Capelli neri, occhi grandi come le orecchie e la bocca: da come Rossano lo vede e descrive, sembrerebbe Pietro Gambadilegno dei fumetti di Topolino, ma per fermarci alla narrativa italiana la somiglianza è con il Mangiafuoco delle avventure collodiane di Pinocchio.
Lo troviamo occupato a grattarsi laidamente la pancia, mentre il filiforme, ossuto cugino e segretario Ilario lo informa dell’ennesimo “favore” preteso dal commissario Fulgenzi, detto lo Splendido.
Un caso talmente insignificante del quale il committente, i suoi uomini e l’intero Corpo di Polizia non hanno intenzione di occuparsi. Una “baggianata”, che secondo Fulgenzi dovrà essere seguita e risolta da Pattumiera. Fatto sta che l’interessato è orgogliosamente intenzionato a indagare su ben altro e consegnare il colpevole alla concorrenza, ai Carabinieri.
La Genova di Garibotti è una signora decaduta dell’Alto Tirreno, schiacciata dagli Appennini verso la costa ligure e affollata di gente. C’è folla anche nel suo giallo, in cui si dimostra particolarmente abile nel gestire diversi comprimari.

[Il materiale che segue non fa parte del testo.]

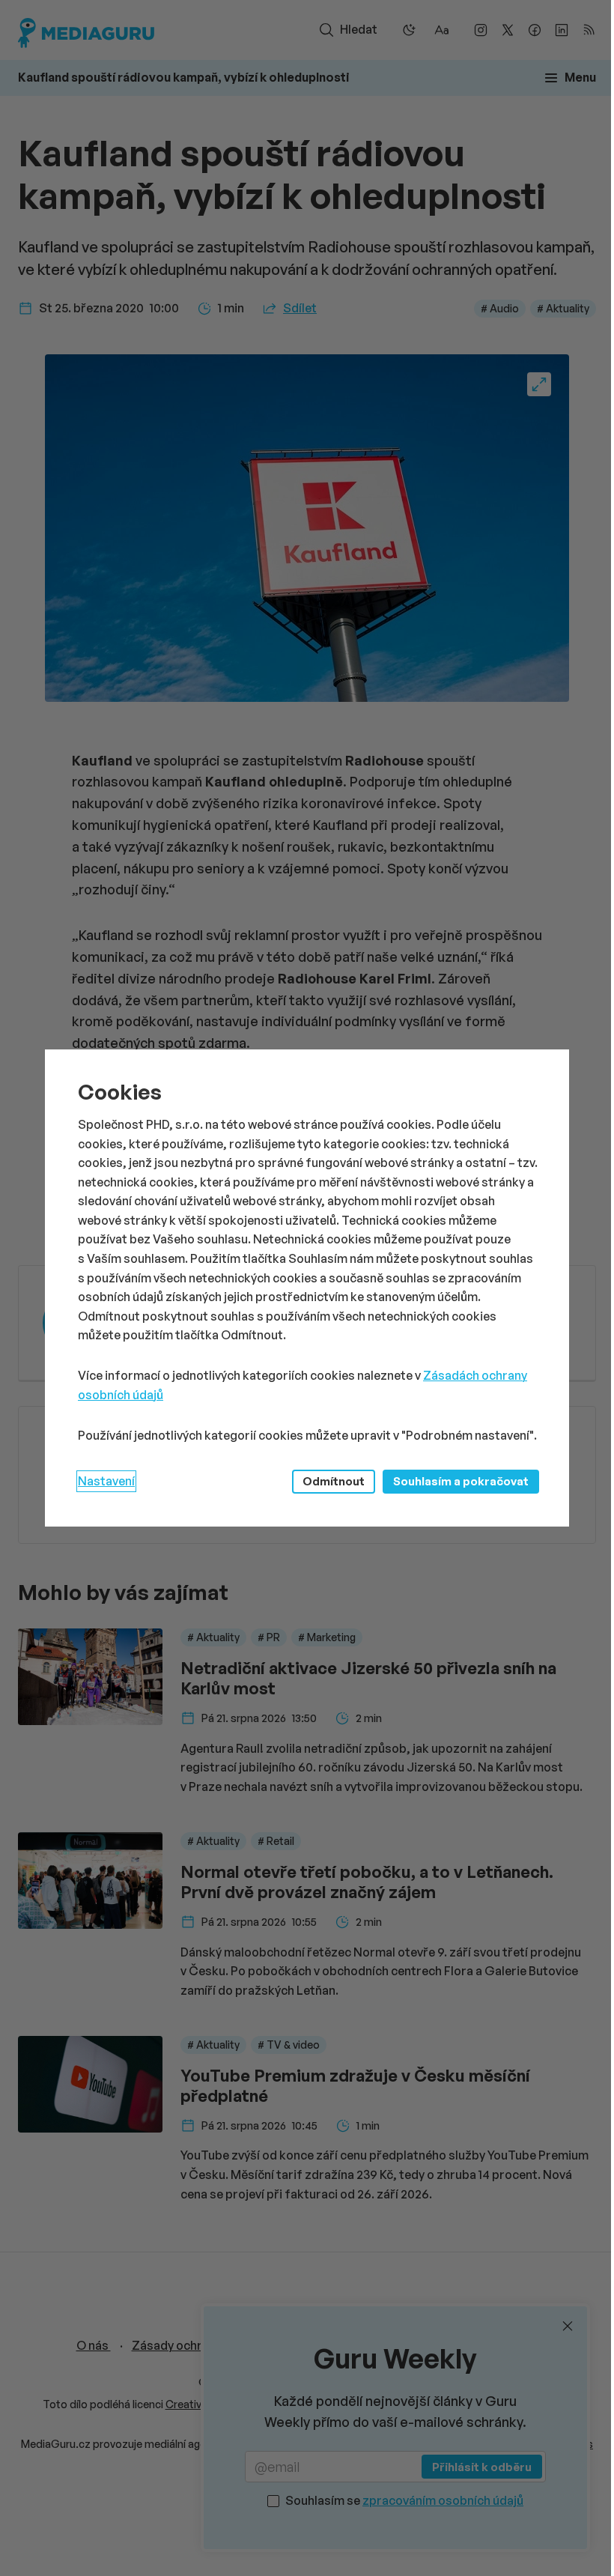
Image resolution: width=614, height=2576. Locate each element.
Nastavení (106, 1480)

Non chiamatelo Orazio sogna amplessi hardcore con la voluttuosa vicina Cornelia De Cubitis, ma trascura la bionda moglie Eleonora, ex Miss Muretto 2006, opponendo alle legittime avance coniugali la presenza costante dei figlioli Paolo e Aristide, strumenti antisesso e partner nella ricostruzione scenica di spezzoni di film western polizieschi che lo hanno colpito. Non mancano costumi improvvisati e copioni riscritti da lui.
In casa vive anche la zia Tina, appassionata di boxe che contrabbanda al nipote bottiglie di gasatissima acqua Perrier a due euro. Commercio ben noto al commissario, gemello all’anagrafe del Pattumiera e come lui in passato ispettore della Polizia di Stato. Il Fulgenzi con tessera e distintivo rinnova l’offerta irrinunciabile di badare alla faccenduola di Brignole, i sei schermi danneggiati nella stazione.

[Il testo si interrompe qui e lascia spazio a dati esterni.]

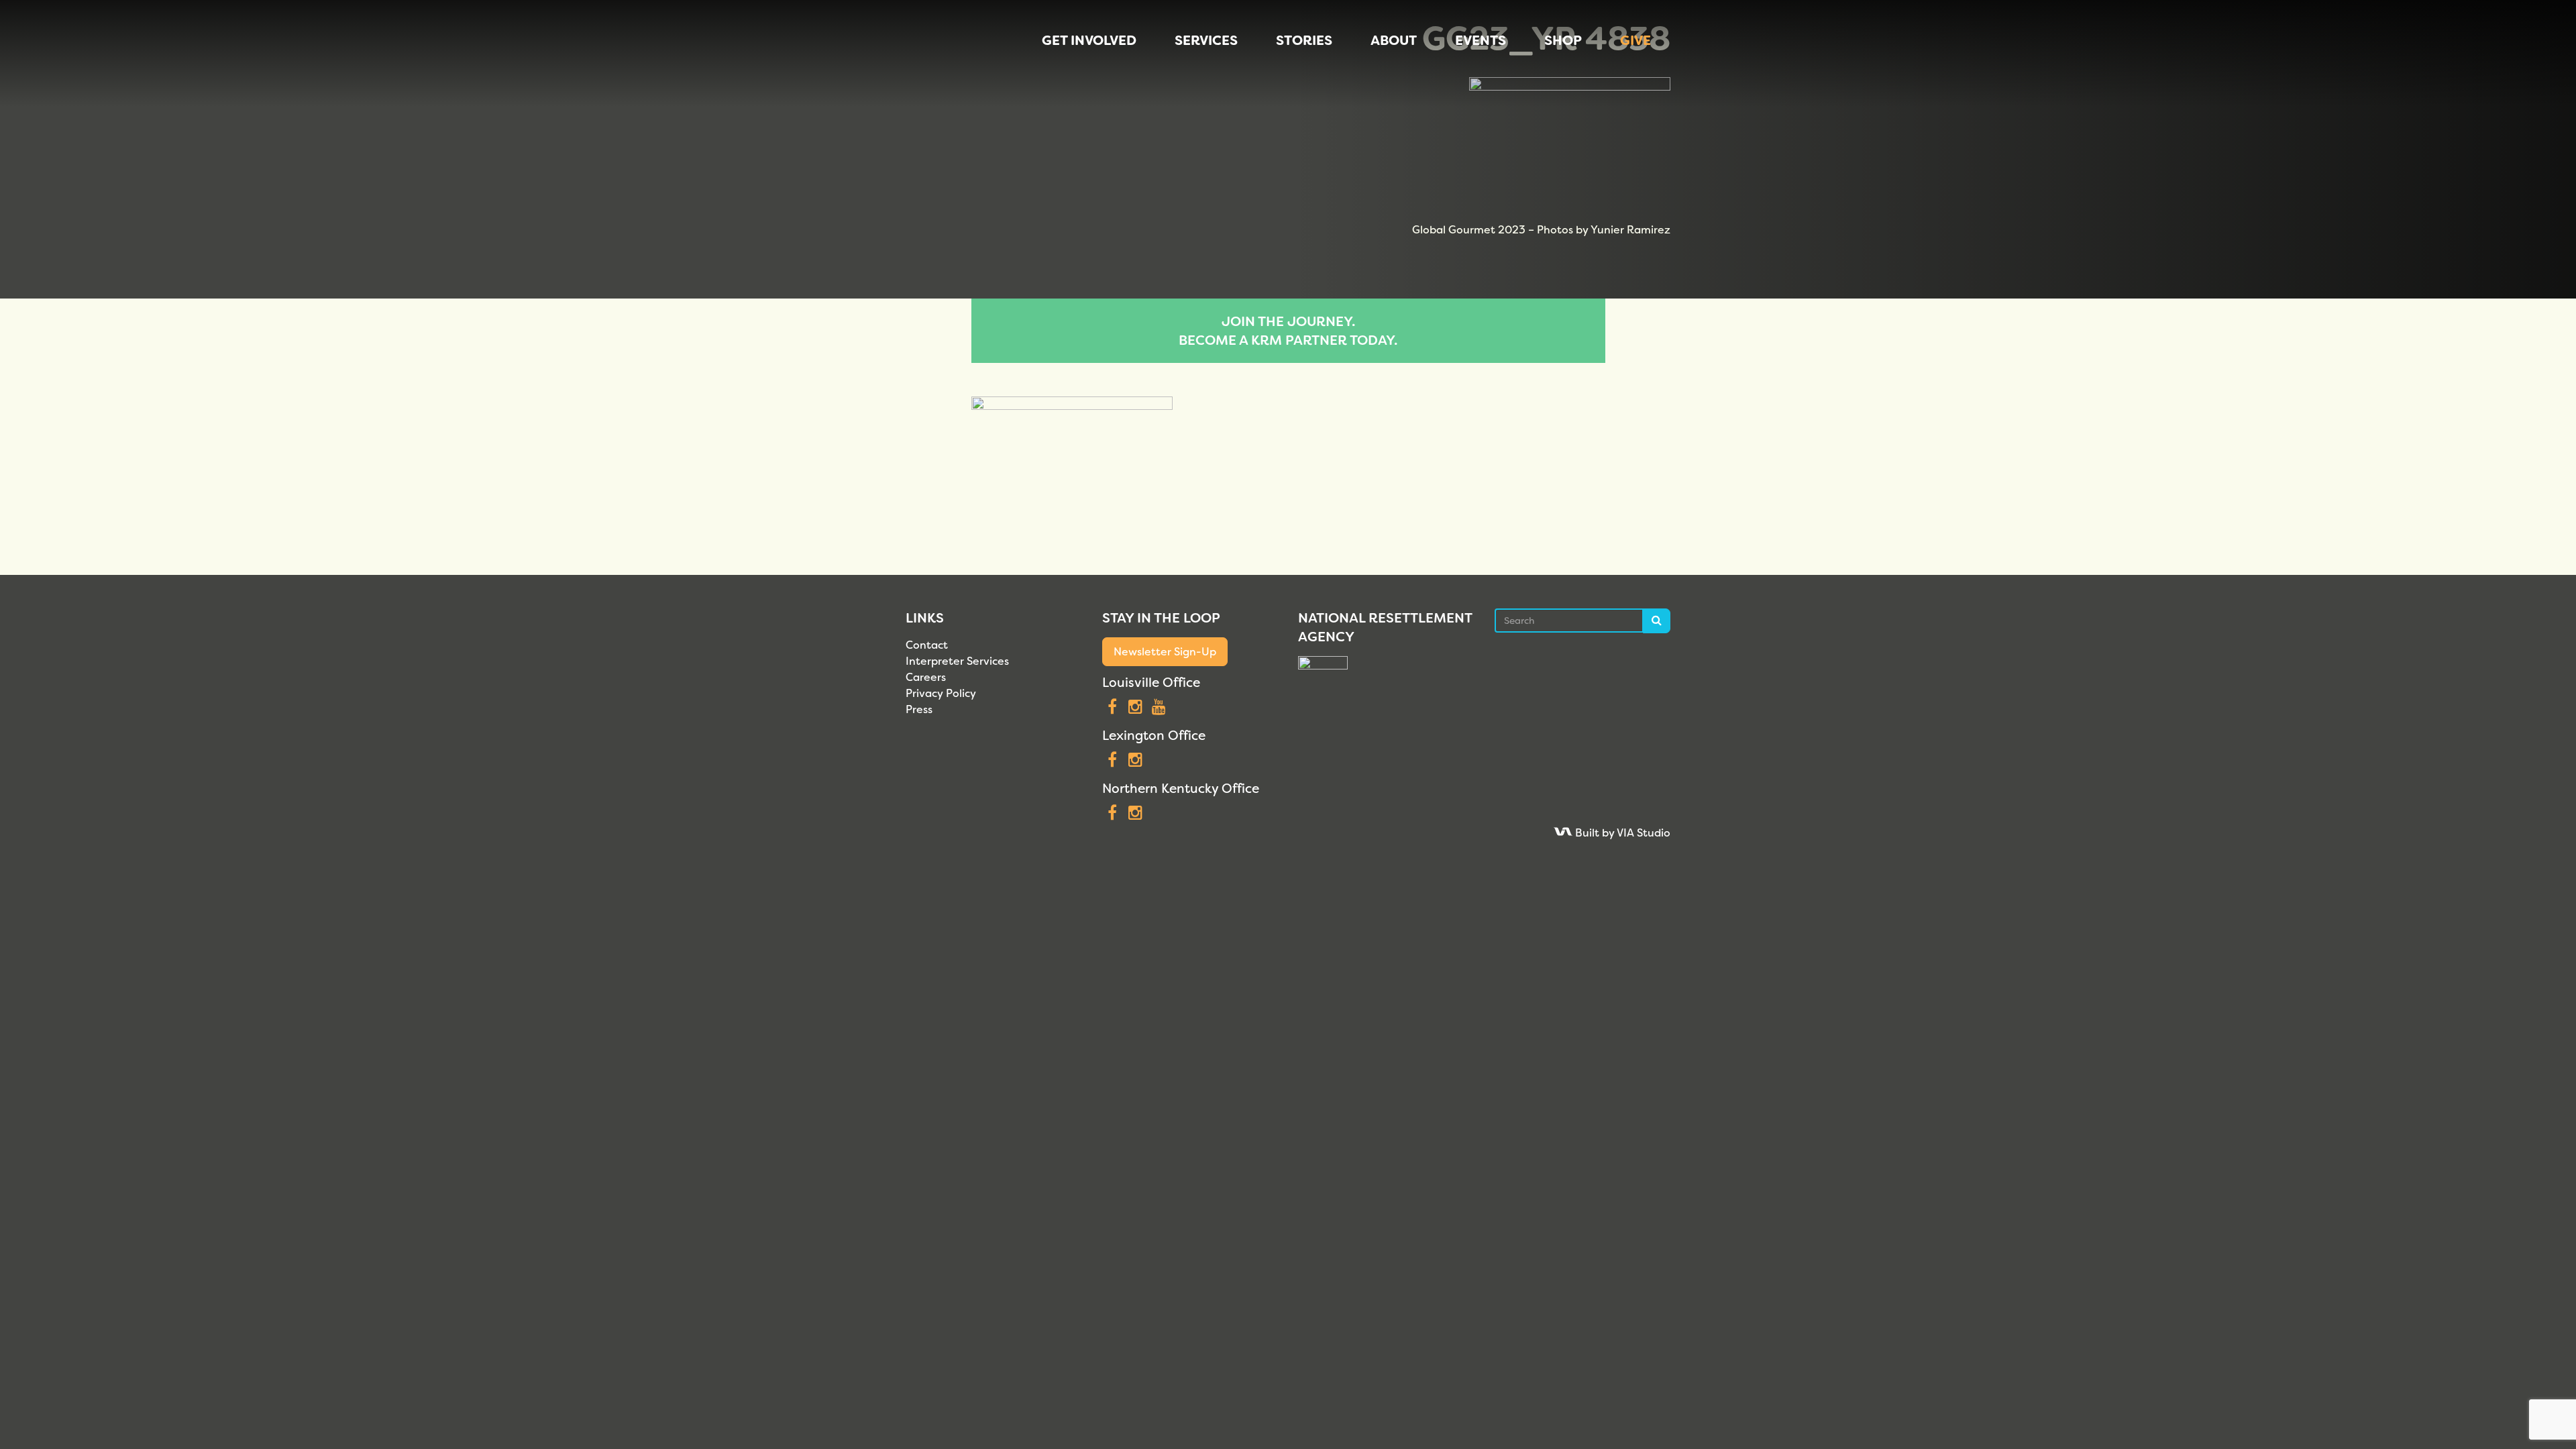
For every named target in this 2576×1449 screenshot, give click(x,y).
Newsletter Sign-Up (1165, 652)
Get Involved (1089, 40)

La ragione della sudditanza di Orazio rispetto al fratello è sempre la stessa: chi lo ha salvato dalla galera, dove sarebbe finito in un amen, a causa degli “sporchi traffici” per i quali ha dovuto lasciare la divisa?
Secondo Pattumiera il gemello dimentica tre cose. Che di traffici illeciti ce n’erano anche di suoi, d’essere rimasto in Polizia solo perché il reprobo non li aveva rivelati alla magistratura e di essere diventato commissario chissà come. Mutuo scambio: uno ha coperto tutto ciò che ha potuto, l’altro ha taciuto su qualche marachella fraterna ed ora ottiene piccoli casi da detective, a pagamento.
In realtà, quando si prospetta un’indagine che gli può consentire di fare lo Splendido, il dirigente depista il fratello su fatterelli, casi da niente, per non subire la concorrenza del detective del possibile e dell’impossibile, che ha sempre il vizio di ficcanasare.
Pattumiera sarà pure “oversize”, ma sta in guardia. In una delle sempre utili passeggiate in città, ha intercettato qualcosa di nuovo nel chiacchiericcio della gente. Qualcosa di nazionale, non certo la questioncina delle tivù della stazione Brignole. Qualcosa di drammatico in città: un omicidio, sull’autostrada, in una piazzola di sosta poco prima dell’uscita Genova-est.
La traiettoria del proiettile indica che hanno sparato dall’alto, dal sentiero che collega la baita del Diamante al Righi. Vittima, William Brenosti, regista e produttore di medio livello, attivo nel campo della pubblicità.